Biegłem jak pojeb, aż wreszcie Seba do mnie dołączył i biegł ze mną. Wziął mnie na ręce i biegł za nimi. Po drodze zgarnął pałę z podłogi.
- SORY KARZEŁ, JAK NIE CHCESZ ŻEBY NAM ALOESA ZAJEBAŁ TO MUSISZ PRZEŻYĆ TO MENTALNIE - zanim chciałem się wydrzeć, rzucił mną w stronę Kloda i Aloesa. Potwór jebnął w jakiś słup na korytarzu, a ja wylądowałem na blond szmacie. Chciałem się podnieść najszybciej jak mogłem, ale on spał i mnie trzymał jakby nas jebaną taśmą skleili. Wyglądał jak cukierek, a jednocześnie jak debil, ale to drugie bardziej. Wtedy poczułem jak coś ciężkiego mnie jebie w plecy, a ja na niego spadam.

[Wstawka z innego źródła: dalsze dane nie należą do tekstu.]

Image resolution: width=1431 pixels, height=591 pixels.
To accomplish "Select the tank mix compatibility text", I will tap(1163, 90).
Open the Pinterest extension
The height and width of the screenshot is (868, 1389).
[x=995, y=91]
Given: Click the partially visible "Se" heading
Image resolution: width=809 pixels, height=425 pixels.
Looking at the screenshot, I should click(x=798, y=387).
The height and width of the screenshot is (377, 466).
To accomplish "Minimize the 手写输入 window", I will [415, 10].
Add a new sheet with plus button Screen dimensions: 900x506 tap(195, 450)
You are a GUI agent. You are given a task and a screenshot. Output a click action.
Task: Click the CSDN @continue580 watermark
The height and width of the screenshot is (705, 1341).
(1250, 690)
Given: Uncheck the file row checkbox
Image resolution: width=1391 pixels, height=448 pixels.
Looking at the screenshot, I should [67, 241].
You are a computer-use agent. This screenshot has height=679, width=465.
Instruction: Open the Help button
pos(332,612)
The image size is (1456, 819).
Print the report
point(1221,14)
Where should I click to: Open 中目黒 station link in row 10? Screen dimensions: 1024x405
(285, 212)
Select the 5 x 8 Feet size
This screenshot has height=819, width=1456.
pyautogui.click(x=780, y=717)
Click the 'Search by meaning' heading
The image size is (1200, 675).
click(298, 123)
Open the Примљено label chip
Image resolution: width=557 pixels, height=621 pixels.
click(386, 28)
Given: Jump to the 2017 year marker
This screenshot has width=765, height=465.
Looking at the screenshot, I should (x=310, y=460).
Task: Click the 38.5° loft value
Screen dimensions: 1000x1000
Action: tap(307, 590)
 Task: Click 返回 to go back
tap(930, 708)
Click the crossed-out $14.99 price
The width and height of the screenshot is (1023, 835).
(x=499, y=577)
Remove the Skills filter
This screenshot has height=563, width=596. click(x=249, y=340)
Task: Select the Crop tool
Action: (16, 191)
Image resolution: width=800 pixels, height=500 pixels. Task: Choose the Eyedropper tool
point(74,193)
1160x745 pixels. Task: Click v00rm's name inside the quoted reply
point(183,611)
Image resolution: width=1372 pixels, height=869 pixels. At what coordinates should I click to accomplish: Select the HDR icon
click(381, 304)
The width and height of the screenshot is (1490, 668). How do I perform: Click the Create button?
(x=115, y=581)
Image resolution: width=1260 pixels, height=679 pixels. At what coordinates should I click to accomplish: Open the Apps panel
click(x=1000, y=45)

- Sory, pały zapomniałem rzucić -krzyknął Seba, szarpiąc Kloda za kudły - nie pamiętasz dekalogu? PUNKT 69 NIE KRADNIJ ALOESU DRUGIEMU POTWOROWI - wydarł się do Kloda, który go rozbierał wzrokiem, a ja patrzyłem na to załamany w objęciach Aloesa.
- Puść mnie, błagam - powiedziałem zdesperowany. Ten ani drgnął, tylko się uśmiechnął na ten swój zjebany sposób jak pojeb. - ALOES KURWA MAC BO ZARAZ CIE ODDAM TEMU PAJACOWI I BĘDZIESZ ZAPIERDALAŁ DO RUDEGO KSIĘDZA - wydarłem ryj, ale on robił swoje. Westchnąłem wkurwiony, po czym spojrzałem na Sebe i prawie się zrzygałem.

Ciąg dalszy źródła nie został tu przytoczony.